Exception: No weight layer

The only way that I can get this error to go away is by using AdaptiveAvgPool2d (i.e. if I uncomment the above line then it’s ok). Why is this the case?

Furthermore, if I do that and run a quick learn.summary() afterwards, I get:

Sequential

Layer (type) Output Shape Param # Trainable

Conv2d [32, 224, 224] 2,432 False


BatchNorm2d [32, 224, 224] 64 True


ReLU [32, 224, 224] 0 False


MaxPool2d [32, 112, 112] 0 False


Conv2d [64, 112, 112] 51,264 False


BatchNorm2d [64, 112, 112] 128 True


ReLU [64, 112, 112] 0 False


MaxPool2d [64, 56, 56] 0 False


AdaptiveAvgPool2d [64, 1, 1] 0 False


AdaptiveMaxPool2d [64, 1, 1] 0 False


Flatten [128] 0 False


BatchNorm1d [128] 256 True


Dropout [128] 0 False


Linear [512] 66,048 True


ReLU [512] 0 False


BatchNorm1d [512] 1,024 True


Dropout [512] 0 False


Linear [2] 1,026 True

Where did all those layers between flatten and my last Fully Connected Layer come from?

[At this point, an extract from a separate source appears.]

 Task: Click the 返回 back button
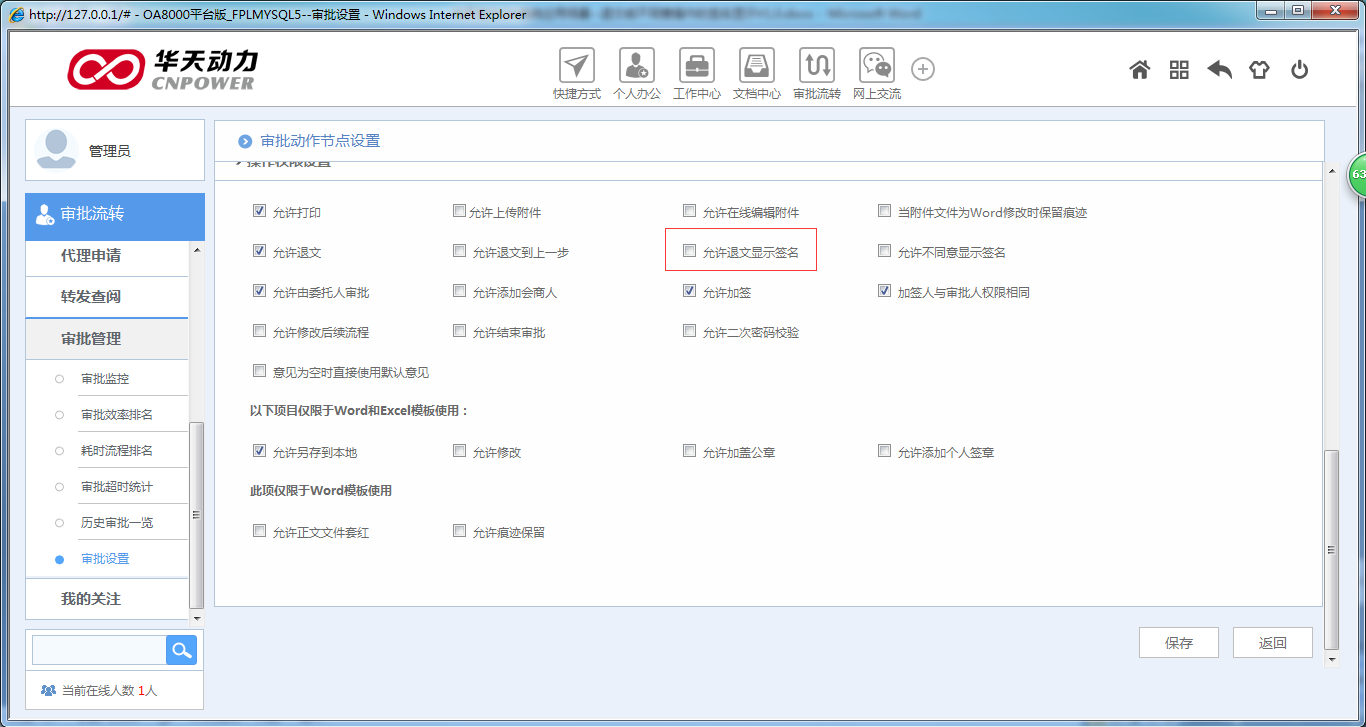1272,643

Sorry again if this is a very basic question, and thanks in advance!

You’re using cnn_learner, which does its own modifications to the base architecture you use. If you want to use your approach, you should use Learner (look at the MNIST notebook under the course, it discusses building an NN from scratch, like you’re partially doing) :slight_smile:

1 Like

Thank you so much! That was super helpful and exactly what I was looking for.